• YOUR TASK: The reply should repeat all of the data word for word, with no pictures.

·····

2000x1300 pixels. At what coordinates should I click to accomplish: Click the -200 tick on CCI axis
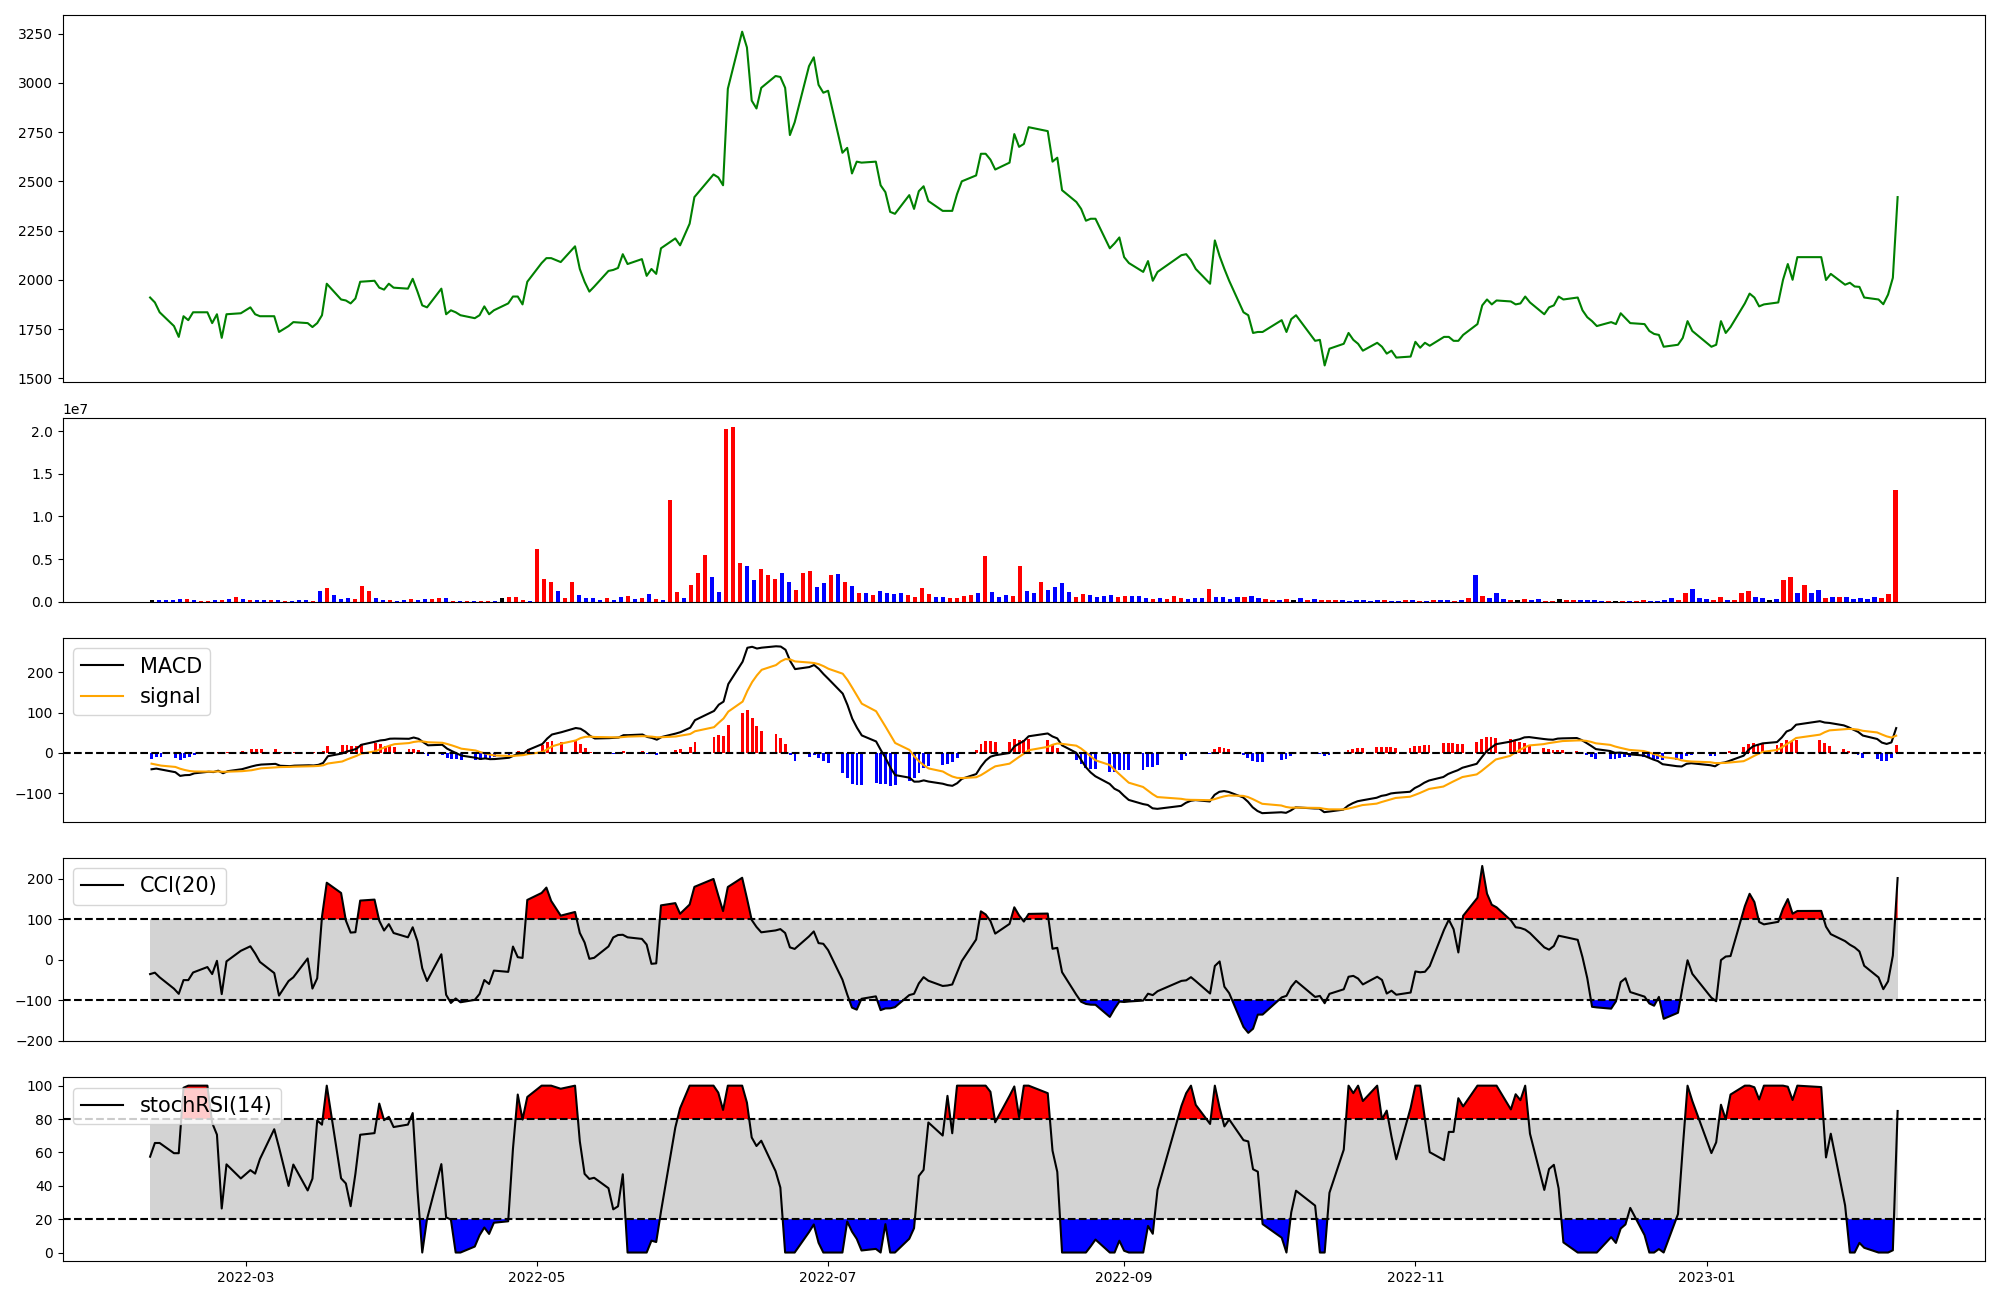click(x=34, y=1041)
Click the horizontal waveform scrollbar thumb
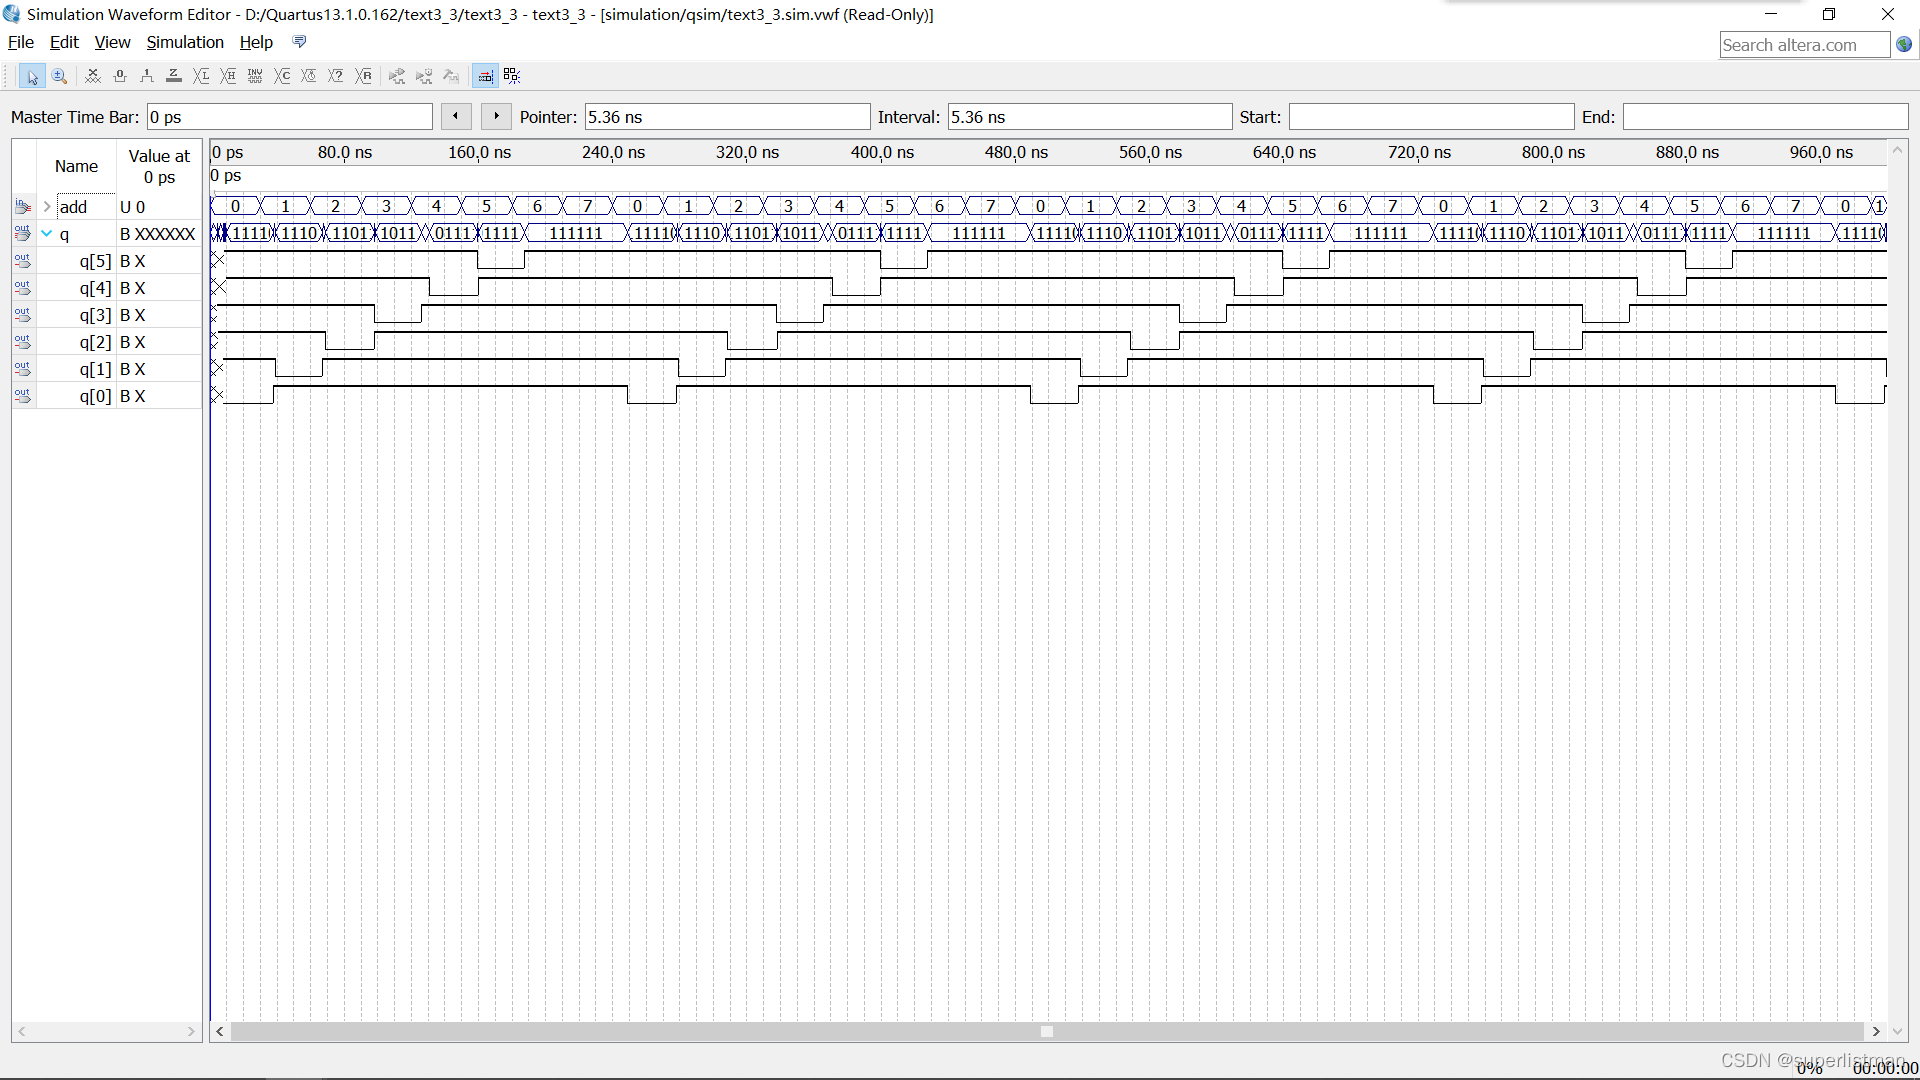1920x1080 pixels. coord(1046,1031)
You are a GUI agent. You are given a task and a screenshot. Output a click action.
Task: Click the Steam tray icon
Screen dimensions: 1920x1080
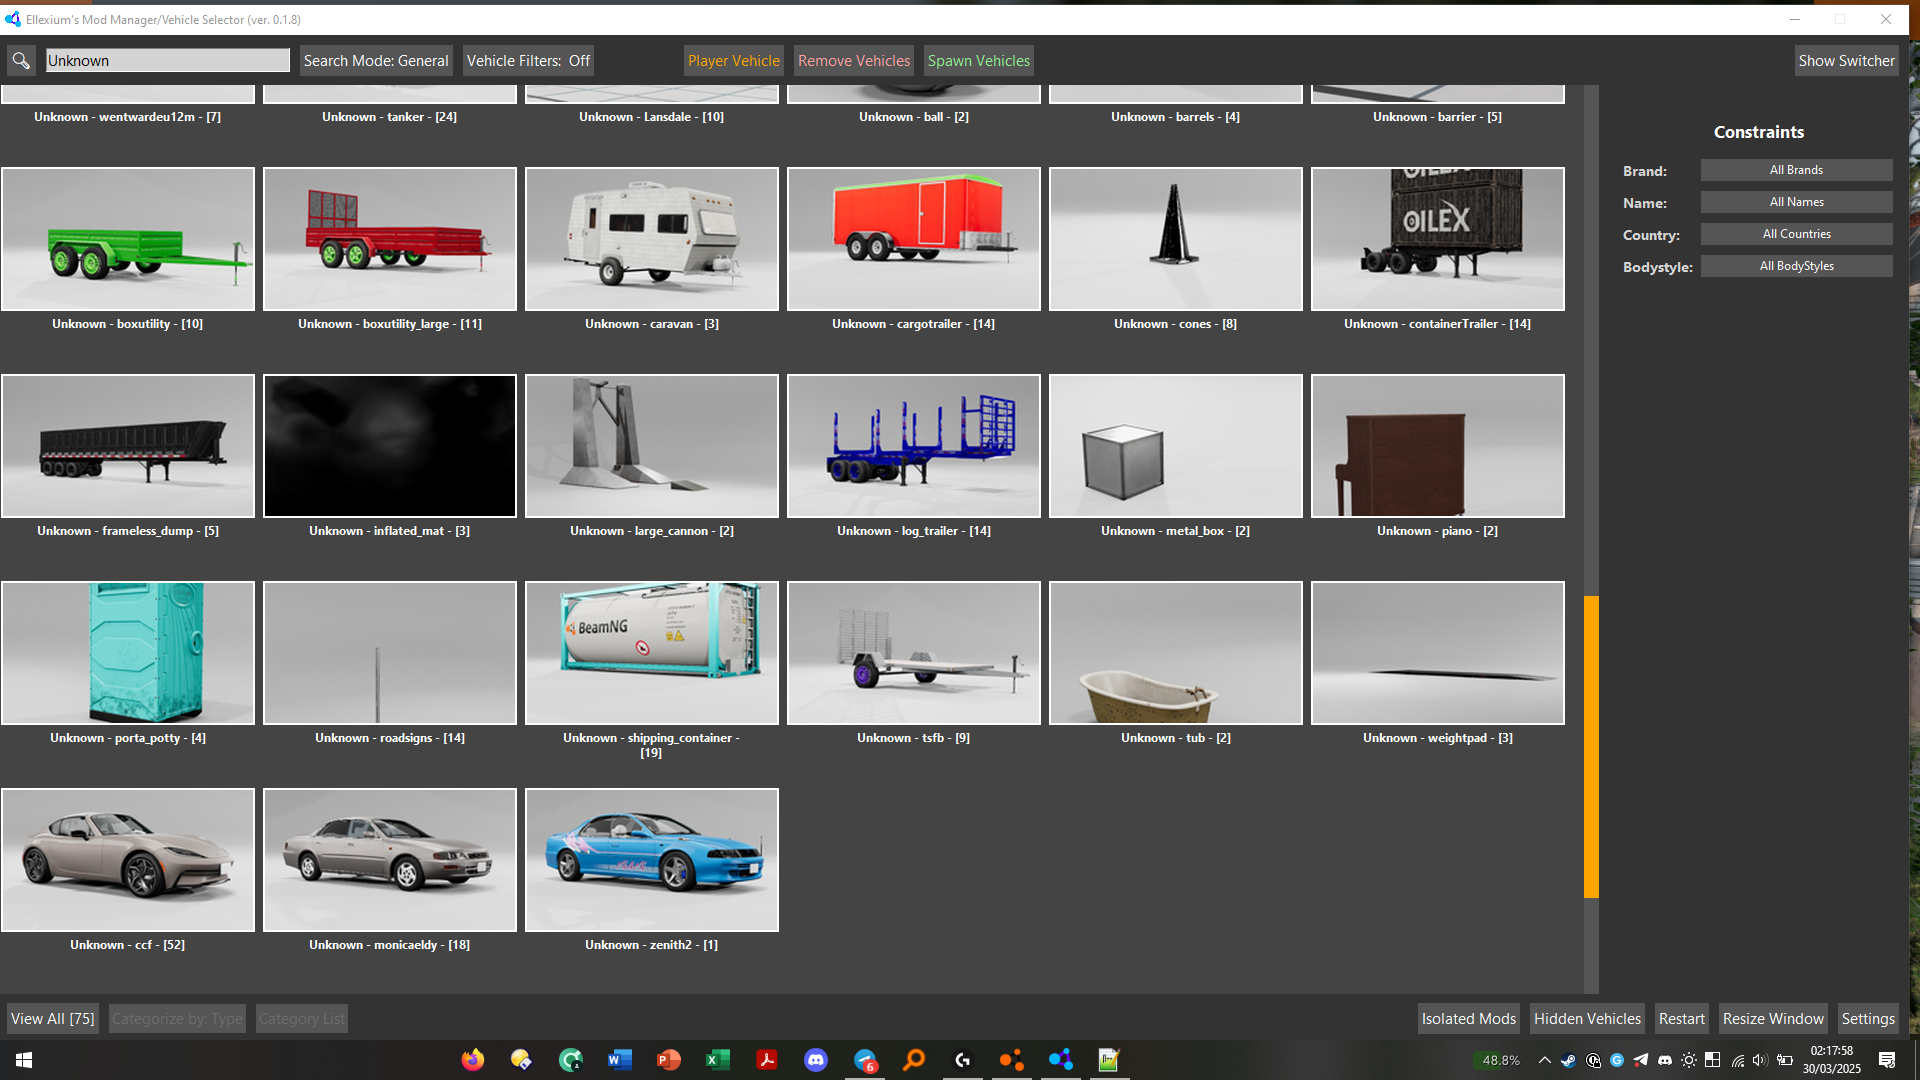[1568, 1060]
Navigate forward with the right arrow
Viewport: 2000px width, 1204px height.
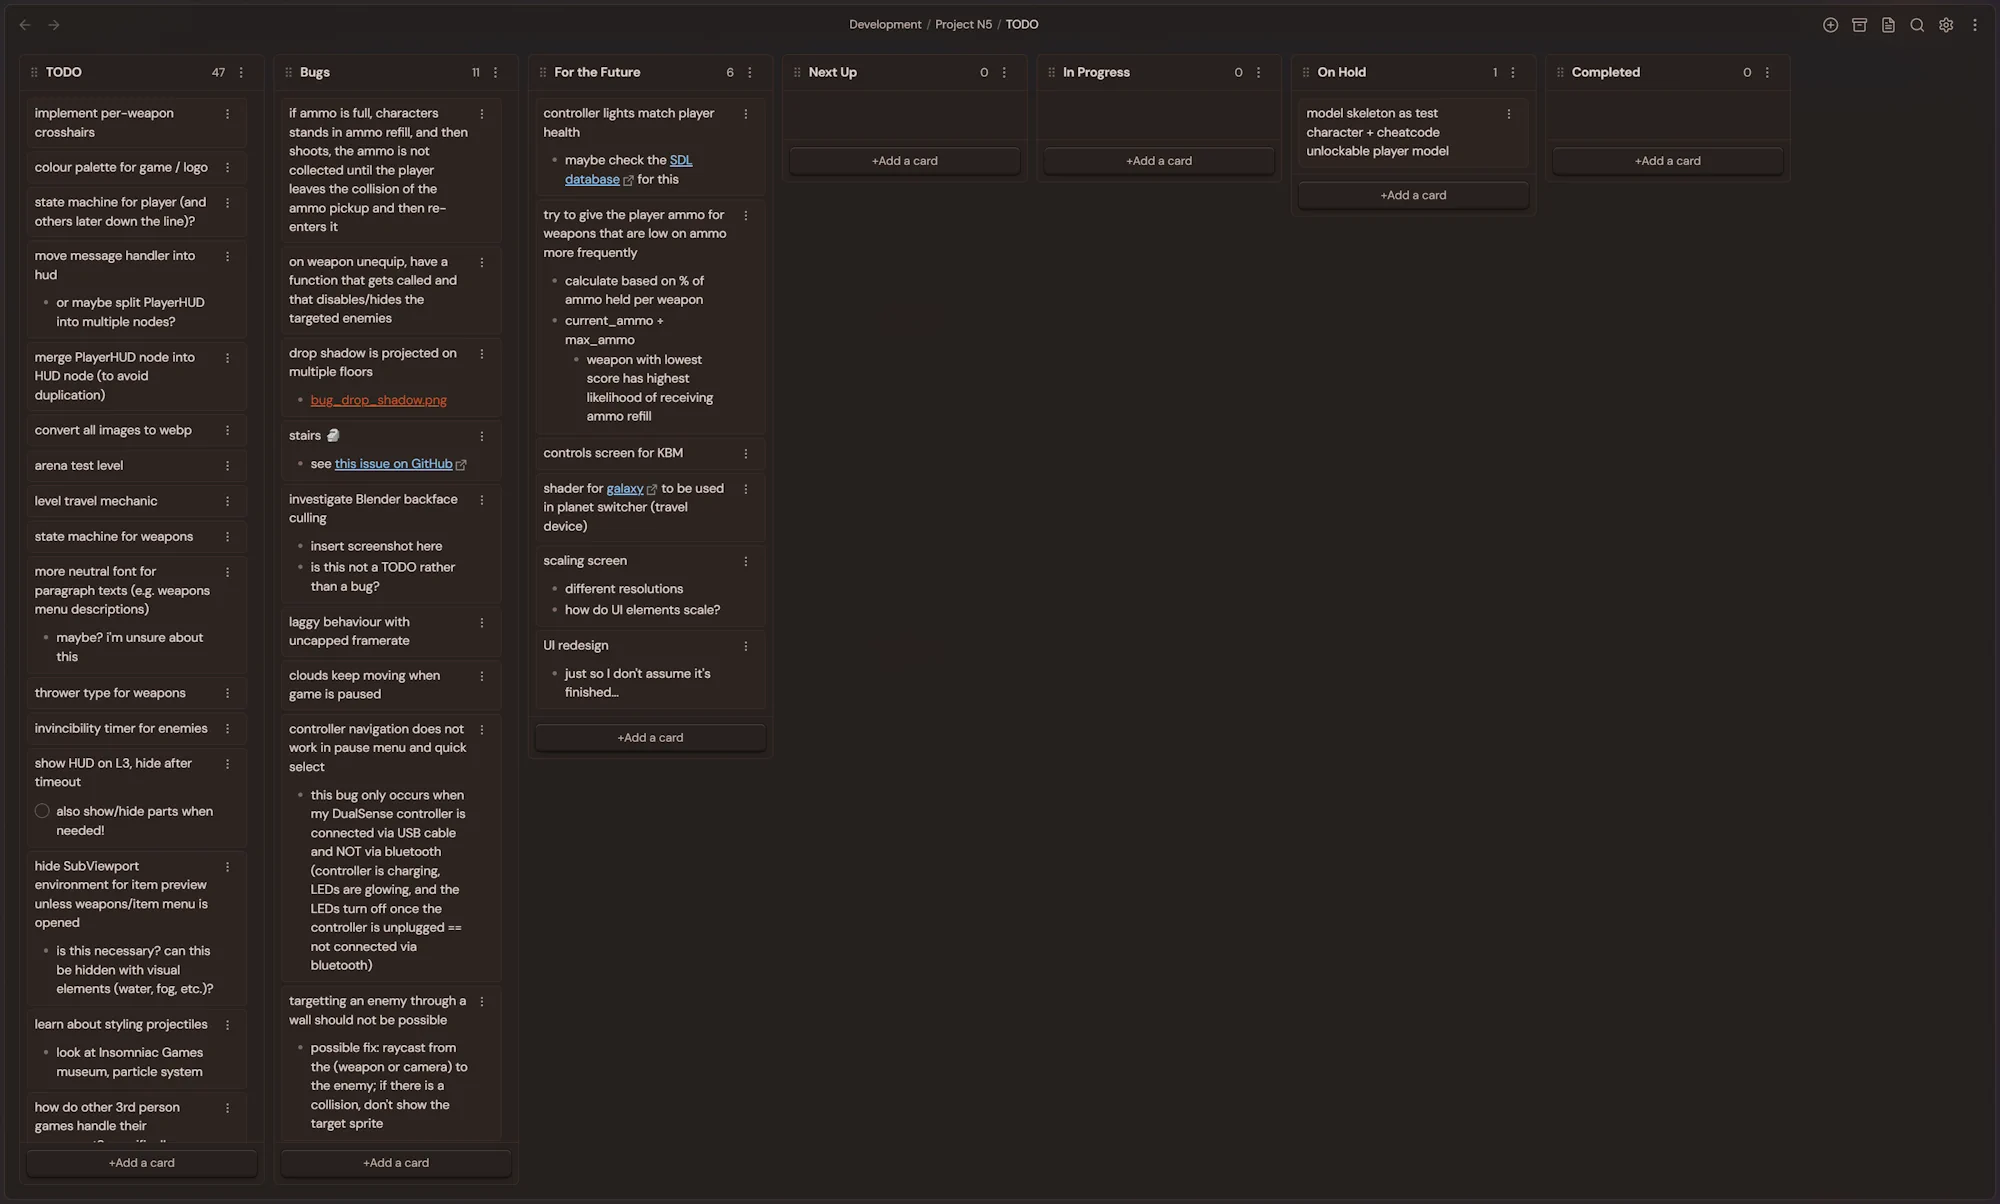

·····

• EXERCISE RESPONSE:
2000x1300 pixels. At what coordinates should I click to accomplish: Click the -200 tick on CCI axis
click(x=34, y=1041)
Click the horizontal waveform scrollbar thumb
1920x1080 pixels. coord(1046,1031)
You are a GUI agent. You are given a task and a screenshot. Output a click action.
Task: Click the Steam tray icon
Screen dimensions: 1920x1080
[1568, 1060]
Navigate forward with the right arrow
Viewport: 2000px width, 1204px height.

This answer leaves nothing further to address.